Il est amusant de constater que la racine dīv est l’inverse de la racine vid, que nous connaissons bien par le latin video, « je vois », et d’où vient le mot Veda. Comme si la lumière d’en haut, celles des Deva, se reflétait dans les sphères d’en bas, sous la forme de la connaissance sacrée que véhicule les Veda, transmise aux hommes pour les aider à traverser l’âge de fer. Comme si les vibrations lumineuses se déversaient sur nous et en nous, en vibrations sonores, matérialisant l’antique Sagesse. Dans le dialogue célèbre d’une Upanishad 3, un disciple demande au Sage Yajnavalkya : « quel est le nombres des dieux ? » Le Maître répond : « Ils sont trente-trois ». Les voici, en bref :
Enumération étonnante, où nous voyons que les dieux représentent des Éléments, des Lois, des Principes, des Qualités. Ils se manifestent sur tous les plans, énergies matérielles, psycho-mentales et spirituelles, sous des formes infiniment variées, grossières ou subtiles.
Nous touchons là à l’essence même de la pensée védique. Ces Êtres de lumière sont en effet multiples, puisqu’ils manifestent tous les aspect et pouvoirs du Principe UN, appelé le Brahman absolu, ou le Tat, le « Cela » qui est Immensité, Ordre et Vérité. Par un phénomène de polarisation qui inscrit la dualité, l’espace et le temps, les conditionnements limitant en noms et formes le monde objectif, la Nature matérielle va dérouler ses orbes, déployer son infinie diversité. Les impulsions créatrices sont l’œuvre des dieux, qui se partagent la tâche immense, se spécialisant dans leurs fonctions et pouvoirs. Ces premiers-nés, ces Fils du ciel, sont totalement consacrés à ce processus de création, de développement et protection, de transformation et destruction. Eux qui n’évoluent pas, car ils ne sont pas sujets au changement, font tourner la roue du Dharma, s’activant sans cesse pour que l’univers et les hommes progressent vers l’accomplissement final.
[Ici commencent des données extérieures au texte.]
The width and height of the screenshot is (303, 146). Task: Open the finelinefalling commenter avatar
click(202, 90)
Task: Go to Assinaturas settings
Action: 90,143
Leurs exploits guerriers traversent les hymnes védiques, les textes épiques, les récits mythologiques des Purāna, car ils ont fort à faire en ce monde divisé, avide et violent. Inlassablement, les forces antagonistes, Asura et démons de toutes sortes, menacent le fragile équilibre cosmique. Dans la moindre faille, elles s’engouffrent pour semer la destruction. Là où règnent l’inconscience, l’égoïsme, les Fils des Ténèbres introduisent le mal, la souffrance, la mort. Telle est leur fonction ; ils sont une part nécessaire de la Création, et font tourner, à leur façon déviante, la roue du Dharma. N’oublions pas que le Diabolos, le diviseur, est le Prince de ce monde, ce monde qui est « branloire pérenne », comme dit Montaigne.
Pour mener à bien ces combats perpétuels, qui s’accomplissent d’ailleurs souvent sur terre, par hommes interposés et manipulés comme des marionnettes, les Deva doivent renouveler leurs forces en absorbant l’amritam, élixir d’immortalité, l’ambroisie des dieux grecs. Cette nourriture céleste ne peut être obtenue que par les sacrifices, rituels et prières que les hommes font monter vers le ciel, en riches oblations, et vibrants hymnes élogieux. C’est un schéma universel, qui rend compte des efforts de la conscience humaine, aspirant à s’élever au-dessus des contingences matérielles, pour honorer son appartenance à la Lumière. Infrangible intuition, qui pousse l’homme à s’orienter vers le Divin, comme le tournesol vers le soleil.